According to the survey, the recipients of a basic income perceived their wellbeing as being better than did the control group. 55% of the recipients of a basic income and 46% of the control group perceived their state of health as good or very good. 17% of the recipients of a basic income and 25% of the control group experienced quite a high degree or a very high degree of stress.
‘The recipients of a basic income had less stress symptoms as well as less difficulties to concentrate and less health problems than the control group. They were also more confident in their future and in their ability to influence societal issues’, says Minna Ylikännö, Lead Researcher at Kela.
The recipients of a basic income were also more confident in their possibilities of finding employment. In addition, they felt that there is less bureaucracy involved when claiming social security benefits and they were more often than the control group of the opinion that a basic income makes it easier to accept a job offer or set up a business.
‘The results of the register analysis and the survey are not contradictory. The basic income may have a positive effect on the wellbeing of the recipient even though it does not in the short term improve the person’s employment prospects’, says Ylikännö.
The response rate for the survey was 23% (31% for the recipients of a basic income and 20% for the control group).
The recipients of a basic income were selected through random sampling among those who in November 2016 received an unemployment benefit from Kela. The control group consisted of those who in November 2016 received an unemployment benefit from Kela but were not selected for the experiment.
Data that can be used when reshaping the social security system
The evaluation study of the basic income experiment generates data that can be used when reshaping the social security system.
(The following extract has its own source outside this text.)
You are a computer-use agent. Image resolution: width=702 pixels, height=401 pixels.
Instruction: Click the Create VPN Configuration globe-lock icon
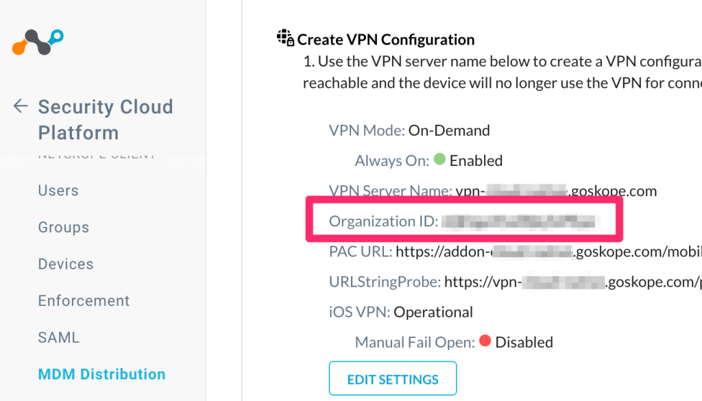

The results will be published in stages during 2019 and 2020, and the following results will be ready in April 2019. The evaluation also includes an interview study, which will be carried out in spring 2019.
Kela is responsible for the evaluation study, and Kela carries out the evaluation together with the VATT Institute for Economic Research, the Labour Institute for Economic Research, the University of Turku, the University of Helsinki, the Finnish Central Association for Mental Health and the Think-tank Tänk.
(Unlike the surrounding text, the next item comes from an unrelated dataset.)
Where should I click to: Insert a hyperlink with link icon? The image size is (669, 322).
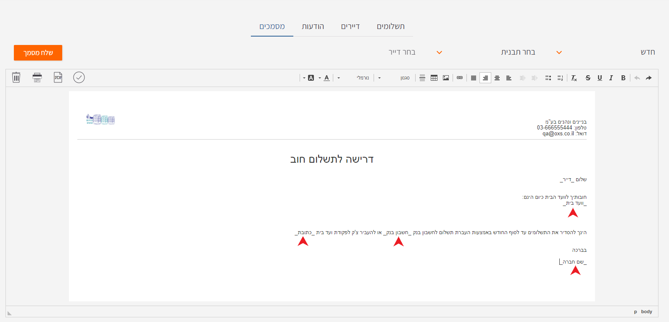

‘Reliable evaluations of the effects of the experiment will be available when all the materials gathered have been analysed while taking into account the parameters that constituted a framework for the experiment. After that we can evaluate the possible effects of an introduction of a basic income in Finland’, says Olli Kangas, scientific director of the research project and Professor of Practice at the University of Turku.
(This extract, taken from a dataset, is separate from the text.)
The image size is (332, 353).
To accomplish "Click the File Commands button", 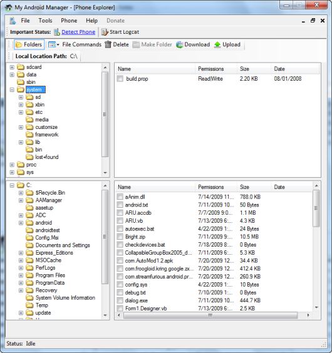I will 82,44.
The basic income experiment was an exceptional social experiment both domestically and internationally in that it was set up as a nation-wide, randomised field experiment. Participation in the experiment was not voluntary, which means that it is possible to draw more reliable conclusions of the effects of the experiment than was the case in previous experiments which were based on voluntary participation.
In the experiment, 2,000 randomly selected unemployed persons were paid a monthly tax-exempt basic income of 560 euros regardless of any other income they may have had or whether they were actively looking for work. The experiment was begun on 1 January 2017 and ended on 31 December 2018.
‘The lessons learned while planning and implementing the experiment provide a solid base for the planning of new ambitious social experiments - for instance of a negative income tax’, says Olli Kangas.
The experiment was launched by the Government of Prime Minister Juha Sipilä. The aim was to study how it would be possible to reshape the Finnish social security system so that it better corresponds to changes in working life. The experiment was implemented by Kela, the Social Insurance Institution of Finland.